A basic block is a sequence of instructions with a single entry and a single exit. This is an imporatn property leveraged by many compiler transformations because it reduces the problem of control flow graph analysis and transformation.

Basic Block Placement

Compiler can transform the basic block placement so that it maintains fallthrough hot code path and move away the cold path. It’s beneficial because not-taken branches are cheaper and it achieves better instruction cache utilization.

Basic Block Alignment

Compiler will insert/shift hot code using NOPs instructions to pad them within one cacheline if possible. This is particular useful for hot loops to achieve better instruction cache utilization.

Function Splitting

Compiler can split cold blocks of code and place them into separate functions. This makes the original code path “smaller”: the cold function body is replaced by a jump instruction that’s rarely executed. This is helpful for functions with complex CFG when there are big blocks of cold code between hot parts.

Function Reorder

Linker could group hot functions together to achieve better cache utilization. This is helpful when there are many small hot functions.

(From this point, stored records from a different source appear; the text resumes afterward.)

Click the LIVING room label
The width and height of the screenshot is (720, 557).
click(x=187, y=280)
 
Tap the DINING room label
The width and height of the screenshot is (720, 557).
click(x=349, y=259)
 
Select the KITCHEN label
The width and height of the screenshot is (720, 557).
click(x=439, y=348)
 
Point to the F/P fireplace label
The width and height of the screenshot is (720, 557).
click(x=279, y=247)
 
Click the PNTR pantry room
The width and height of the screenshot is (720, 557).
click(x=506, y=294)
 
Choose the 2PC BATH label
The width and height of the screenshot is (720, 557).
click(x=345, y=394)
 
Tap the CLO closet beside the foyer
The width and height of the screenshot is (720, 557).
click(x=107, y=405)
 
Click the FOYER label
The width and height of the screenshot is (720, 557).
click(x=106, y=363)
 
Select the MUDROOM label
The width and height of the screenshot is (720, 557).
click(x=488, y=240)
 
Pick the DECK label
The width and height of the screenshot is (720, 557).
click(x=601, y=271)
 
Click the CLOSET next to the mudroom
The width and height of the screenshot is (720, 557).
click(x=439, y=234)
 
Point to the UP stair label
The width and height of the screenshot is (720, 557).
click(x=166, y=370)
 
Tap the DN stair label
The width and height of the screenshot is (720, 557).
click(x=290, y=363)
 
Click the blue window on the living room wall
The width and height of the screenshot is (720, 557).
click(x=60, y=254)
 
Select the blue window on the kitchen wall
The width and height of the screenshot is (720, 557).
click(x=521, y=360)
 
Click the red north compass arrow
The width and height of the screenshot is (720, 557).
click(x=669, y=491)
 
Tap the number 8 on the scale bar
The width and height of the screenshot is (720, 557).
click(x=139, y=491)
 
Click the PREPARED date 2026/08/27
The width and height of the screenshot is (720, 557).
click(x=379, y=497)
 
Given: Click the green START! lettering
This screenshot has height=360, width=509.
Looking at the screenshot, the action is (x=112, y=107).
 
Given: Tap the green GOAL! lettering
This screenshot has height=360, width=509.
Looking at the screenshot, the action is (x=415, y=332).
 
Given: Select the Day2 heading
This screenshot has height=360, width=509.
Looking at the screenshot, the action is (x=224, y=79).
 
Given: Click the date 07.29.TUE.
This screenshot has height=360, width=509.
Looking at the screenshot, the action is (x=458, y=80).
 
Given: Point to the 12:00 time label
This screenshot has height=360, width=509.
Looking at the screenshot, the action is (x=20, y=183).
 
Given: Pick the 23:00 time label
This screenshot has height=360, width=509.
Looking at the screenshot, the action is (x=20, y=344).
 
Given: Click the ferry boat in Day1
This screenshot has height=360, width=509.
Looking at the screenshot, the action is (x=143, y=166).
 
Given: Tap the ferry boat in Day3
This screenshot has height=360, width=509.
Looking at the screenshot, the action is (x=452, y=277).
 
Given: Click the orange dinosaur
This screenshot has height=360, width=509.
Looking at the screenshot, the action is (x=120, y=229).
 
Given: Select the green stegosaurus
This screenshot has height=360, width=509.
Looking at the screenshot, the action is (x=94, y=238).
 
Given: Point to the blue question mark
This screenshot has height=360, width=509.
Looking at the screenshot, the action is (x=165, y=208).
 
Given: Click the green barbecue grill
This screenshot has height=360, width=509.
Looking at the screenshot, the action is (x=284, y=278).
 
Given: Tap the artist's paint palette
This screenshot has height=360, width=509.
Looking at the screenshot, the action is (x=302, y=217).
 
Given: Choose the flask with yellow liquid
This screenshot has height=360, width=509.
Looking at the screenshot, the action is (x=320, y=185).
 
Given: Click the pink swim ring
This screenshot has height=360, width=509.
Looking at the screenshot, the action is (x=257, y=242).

Profile Guided Optimization

Compiler could have generated more efficient/tailored code if it knows more about the typical use cases of the application. This is when profiling information comes handy. By providing particular flags (for example -fprofile-instr-generate) to compiler, it can first generate instrumented binary and run to produce profile data. Then the compiler could recompile the binary using the profile data as a prior guide.